**PROVIDED RECORDS**.
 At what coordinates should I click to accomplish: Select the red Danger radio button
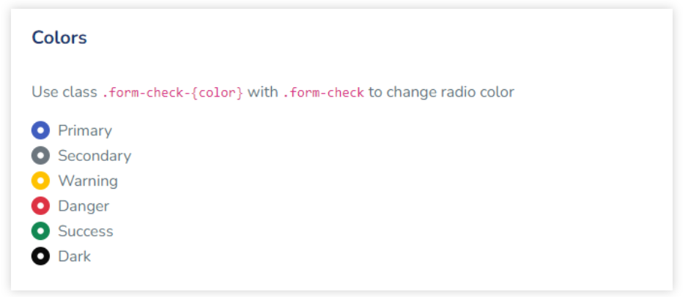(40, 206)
--
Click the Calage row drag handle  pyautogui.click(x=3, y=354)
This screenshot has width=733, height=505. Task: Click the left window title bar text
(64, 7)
---
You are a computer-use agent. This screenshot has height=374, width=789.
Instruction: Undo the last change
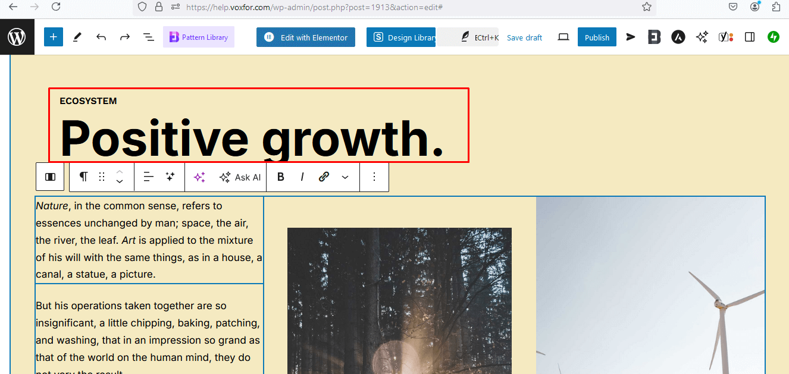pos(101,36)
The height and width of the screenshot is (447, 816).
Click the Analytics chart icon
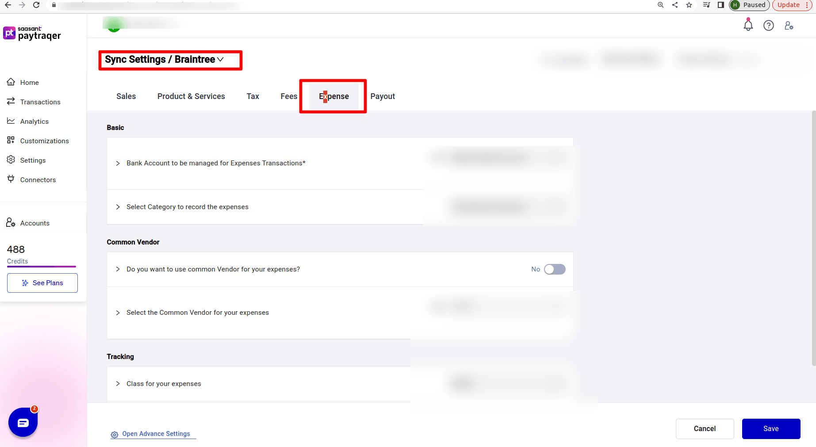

**WHAT TO WORK ON**. Repeat word for word the lines above that run from the line containing "The height and" through the line containing "Click the Analytics chart icon", both ends included, and nothing else.

**WRITTEN ANSWER**.
The height and width of the screenshot is (447, 816).
Click the Analytics chart icon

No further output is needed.